YOUR INSTRUCTIONS => Copy out, unchanged, every line from the one containing "Click the XL(170/92A) tag size cell" through the one containing "click(x=17, y=52)", including both of those lines.
# START OF RECORD EXCERPTS
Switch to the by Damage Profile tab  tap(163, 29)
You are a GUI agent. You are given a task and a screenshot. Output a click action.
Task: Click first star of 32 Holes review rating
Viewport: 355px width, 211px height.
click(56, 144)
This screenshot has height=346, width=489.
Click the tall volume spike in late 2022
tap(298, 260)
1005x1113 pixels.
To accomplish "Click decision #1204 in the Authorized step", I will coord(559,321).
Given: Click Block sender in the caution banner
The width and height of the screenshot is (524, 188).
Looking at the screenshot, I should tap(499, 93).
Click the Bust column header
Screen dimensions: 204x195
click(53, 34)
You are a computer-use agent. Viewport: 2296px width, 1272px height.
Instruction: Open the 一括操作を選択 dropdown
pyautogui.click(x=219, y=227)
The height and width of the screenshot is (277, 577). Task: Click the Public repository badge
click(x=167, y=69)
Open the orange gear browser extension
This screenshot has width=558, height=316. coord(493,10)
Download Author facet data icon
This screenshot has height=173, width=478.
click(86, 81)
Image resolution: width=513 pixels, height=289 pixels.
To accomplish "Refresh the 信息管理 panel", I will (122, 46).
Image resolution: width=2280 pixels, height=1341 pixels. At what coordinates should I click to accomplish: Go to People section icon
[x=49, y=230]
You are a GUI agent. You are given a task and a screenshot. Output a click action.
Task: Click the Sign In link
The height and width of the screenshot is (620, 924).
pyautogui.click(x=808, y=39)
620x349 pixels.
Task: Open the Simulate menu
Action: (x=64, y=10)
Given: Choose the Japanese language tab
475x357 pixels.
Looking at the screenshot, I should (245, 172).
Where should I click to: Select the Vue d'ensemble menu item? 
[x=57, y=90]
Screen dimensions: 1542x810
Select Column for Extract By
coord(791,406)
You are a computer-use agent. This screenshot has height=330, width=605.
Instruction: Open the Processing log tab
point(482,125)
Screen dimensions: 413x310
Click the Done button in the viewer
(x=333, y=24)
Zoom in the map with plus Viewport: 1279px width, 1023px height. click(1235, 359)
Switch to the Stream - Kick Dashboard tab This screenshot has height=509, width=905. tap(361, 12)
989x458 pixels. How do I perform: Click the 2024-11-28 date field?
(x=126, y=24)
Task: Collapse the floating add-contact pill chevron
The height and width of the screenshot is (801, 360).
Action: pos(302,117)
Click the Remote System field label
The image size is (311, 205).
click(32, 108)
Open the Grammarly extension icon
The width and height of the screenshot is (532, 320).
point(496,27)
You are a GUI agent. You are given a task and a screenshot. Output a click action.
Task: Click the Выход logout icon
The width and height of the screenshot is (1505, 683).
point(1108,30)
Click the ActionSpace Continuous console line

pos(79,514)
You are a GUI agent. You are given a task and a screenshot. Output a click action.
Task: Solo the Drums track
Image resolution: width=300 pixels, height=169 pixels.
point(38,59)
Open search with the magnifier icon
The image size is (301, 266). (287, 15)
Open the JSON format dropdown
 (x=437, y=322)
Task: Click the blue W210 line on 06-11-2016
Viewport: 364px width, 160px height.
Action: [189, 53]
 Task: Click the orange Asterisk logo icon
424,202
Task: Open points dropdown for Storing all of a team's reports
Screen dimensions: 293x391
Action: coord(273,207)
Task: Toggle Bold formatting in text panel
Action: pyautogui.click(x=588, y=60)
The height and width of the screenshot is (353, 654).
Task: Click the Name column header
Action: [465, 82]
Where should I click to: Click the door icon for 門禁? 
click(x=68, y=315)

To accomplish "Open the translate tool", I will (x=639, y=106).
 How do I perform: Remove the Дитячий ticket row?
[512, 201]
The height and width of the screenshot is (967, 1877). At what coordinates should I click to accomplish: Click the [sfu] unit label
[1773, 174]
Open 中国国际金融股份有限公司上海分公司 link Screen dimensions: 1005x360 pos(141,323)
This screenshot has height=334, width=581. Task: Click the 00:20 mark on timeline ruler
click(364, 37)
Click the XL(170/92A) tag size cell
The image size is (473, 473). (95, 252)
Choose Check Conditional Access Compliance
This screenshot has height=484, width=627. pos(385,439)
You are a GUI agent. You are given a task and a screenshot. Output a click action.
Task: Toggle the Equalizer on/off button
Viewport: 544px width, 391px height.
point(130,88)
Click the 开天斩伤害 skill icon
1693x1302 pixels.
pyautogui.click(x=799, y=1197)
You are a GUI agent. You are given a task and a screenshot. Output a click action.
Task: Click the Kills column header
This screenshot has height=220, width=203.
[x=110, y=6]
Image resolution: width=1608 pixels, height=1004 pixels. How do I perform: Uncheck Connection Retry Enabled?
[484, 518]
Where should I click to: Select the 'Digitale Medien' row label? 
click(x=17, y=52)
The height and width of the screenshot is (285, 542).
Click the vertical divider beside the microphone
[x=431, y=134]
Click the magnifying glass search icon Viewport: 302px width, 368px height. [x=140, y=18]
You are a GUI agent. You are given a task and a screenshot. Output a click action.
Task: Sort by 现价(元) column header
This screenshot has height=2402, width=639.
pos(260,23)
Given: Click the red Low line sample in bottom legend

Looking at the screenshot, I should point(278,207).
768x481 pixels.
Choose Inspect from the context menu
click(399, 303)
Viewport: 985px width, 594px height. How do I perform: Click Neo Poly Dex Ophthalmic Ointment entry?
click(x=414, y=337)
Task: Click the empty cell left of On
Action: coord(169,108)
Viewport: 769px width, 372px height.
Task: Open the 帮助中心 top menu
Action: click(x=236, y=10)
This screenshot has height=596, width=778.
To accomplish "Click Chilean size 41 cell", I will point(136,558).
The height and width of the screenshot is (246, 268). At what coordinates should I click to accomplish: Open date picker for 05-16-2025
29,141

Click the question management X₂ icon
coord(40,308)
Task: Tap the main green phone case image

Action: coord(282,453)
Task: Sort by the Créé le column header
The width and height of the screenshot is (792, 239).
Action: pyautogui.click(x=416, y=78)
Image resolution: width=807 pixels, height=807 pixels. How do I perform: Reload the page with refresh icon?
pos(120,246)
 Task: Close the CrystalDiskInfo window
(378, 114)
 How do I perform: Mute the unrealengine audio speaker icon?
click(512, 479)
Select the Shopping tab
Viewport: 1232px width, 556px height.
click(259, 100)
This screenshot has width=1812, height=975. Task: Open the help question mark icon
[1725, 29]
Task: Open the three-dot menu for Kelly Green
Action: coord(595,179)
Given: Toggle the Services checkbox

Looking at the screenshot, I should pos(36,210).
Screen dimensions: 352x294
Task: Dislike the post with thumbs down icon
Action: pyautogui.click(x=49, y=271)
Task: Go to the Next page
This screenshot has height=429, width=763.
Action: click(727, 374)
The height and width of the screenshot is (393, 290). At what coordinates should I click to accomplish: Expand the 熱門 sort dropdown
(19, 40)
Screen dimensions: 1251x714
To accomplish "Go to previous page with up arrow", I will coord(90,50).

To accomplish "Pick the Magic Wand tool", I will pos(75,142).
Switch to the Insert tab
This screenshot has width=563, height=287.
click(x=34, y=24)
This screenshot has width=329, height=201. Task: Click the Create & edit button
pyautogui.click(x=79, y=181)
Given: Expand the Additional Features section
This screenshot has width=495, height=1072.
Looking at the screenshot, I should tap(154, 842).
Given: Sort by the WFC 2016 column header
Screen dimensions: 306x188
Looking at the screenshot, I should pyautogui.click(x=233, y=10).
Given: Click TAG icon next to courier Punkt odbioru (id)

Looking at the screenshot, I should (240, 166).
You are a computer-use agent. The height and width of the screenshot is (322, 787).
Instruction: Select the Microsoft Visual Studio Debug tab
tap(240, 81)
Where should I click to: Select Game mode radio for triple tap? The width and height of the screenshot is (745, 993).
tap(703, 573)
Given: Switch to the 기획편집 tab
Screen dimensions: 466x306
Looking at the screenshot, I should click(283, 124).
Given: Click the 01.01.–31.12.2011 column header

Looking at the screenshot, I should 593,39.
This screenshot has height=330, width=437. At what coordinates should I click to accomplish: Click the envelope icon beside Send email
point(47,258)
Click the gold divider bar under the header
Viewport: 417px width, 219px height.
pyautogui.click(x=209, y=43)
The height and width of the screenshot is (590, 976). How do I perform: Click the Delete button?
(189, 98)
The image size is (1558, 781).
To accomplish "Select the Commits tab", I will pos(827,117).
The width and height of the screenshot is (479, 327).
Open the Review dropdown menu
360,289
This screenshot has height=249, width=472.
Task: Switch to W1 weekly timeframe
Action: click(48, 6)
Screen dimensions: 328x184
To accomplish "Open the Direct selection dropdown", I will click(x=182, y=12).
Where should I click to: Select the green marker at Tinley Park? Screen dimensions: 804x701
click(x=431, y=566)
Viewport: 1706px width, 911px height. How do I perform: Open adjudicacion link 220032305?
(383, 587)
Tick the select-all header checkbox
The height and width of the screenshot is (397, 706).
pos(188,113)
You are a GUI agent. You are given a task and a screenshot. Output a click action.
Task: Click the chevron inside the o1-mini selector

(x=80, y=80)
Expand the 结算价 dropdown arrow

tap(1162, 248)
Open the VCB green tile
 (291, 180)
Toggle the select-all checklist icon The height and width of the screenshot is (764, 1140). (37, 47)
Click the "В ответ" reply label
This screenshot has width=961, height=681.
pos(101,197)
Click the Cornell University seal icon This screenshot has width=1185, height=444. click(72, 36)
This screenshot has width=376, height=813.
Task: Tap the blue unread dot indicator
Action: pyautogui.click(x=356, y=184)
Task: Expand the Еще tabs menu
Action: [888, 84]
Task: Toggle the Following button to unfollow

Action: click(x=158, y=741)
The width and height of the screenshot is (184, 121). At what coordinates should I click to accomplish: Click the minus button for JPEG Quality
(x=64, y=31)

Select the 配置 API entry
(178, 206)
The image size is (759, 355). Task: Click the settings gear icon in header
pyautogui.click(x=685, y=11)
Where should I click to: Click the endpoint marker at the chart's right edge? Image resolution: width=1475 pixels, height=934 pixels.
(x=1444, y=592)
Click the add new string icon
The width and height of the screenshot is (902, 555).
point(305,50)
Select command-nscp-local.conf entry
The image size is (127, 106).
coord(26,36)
# END OF RECORD EXCERPTS
FINAL ANSWER =>
Click the XL(170/92A) tag size cell
The image size is (473, 473). (95, 252)
Choose Check Conditional Access Compliance
This screenshot has height=484, width=627. pos(385,439)
You are a GUI agent. You are given a task and a screenshot. Output a click action.
Task: Toggle the Equalizer on/off button
Viewport: 544px width, 391px height.
point(130,88)
Click the 开天斩伤害 skill icon
1693x1302 pixels.
pyautogui.click(x=799, y=1197)
You are a GUI agent. You are given a task and a screenshot. Output a click action.
Task: Click the Kills column header
This screenshot has height=220, width=203.
[x=110, y=6]
Image resolution: width=1608 pixels, height=1004 pixels. How do I perform: Uncheck Connection Retry Enabled?
[484, 518]
Where should I click to: Select the 'Digitale Medien' row label? 
click(x=17, y=52)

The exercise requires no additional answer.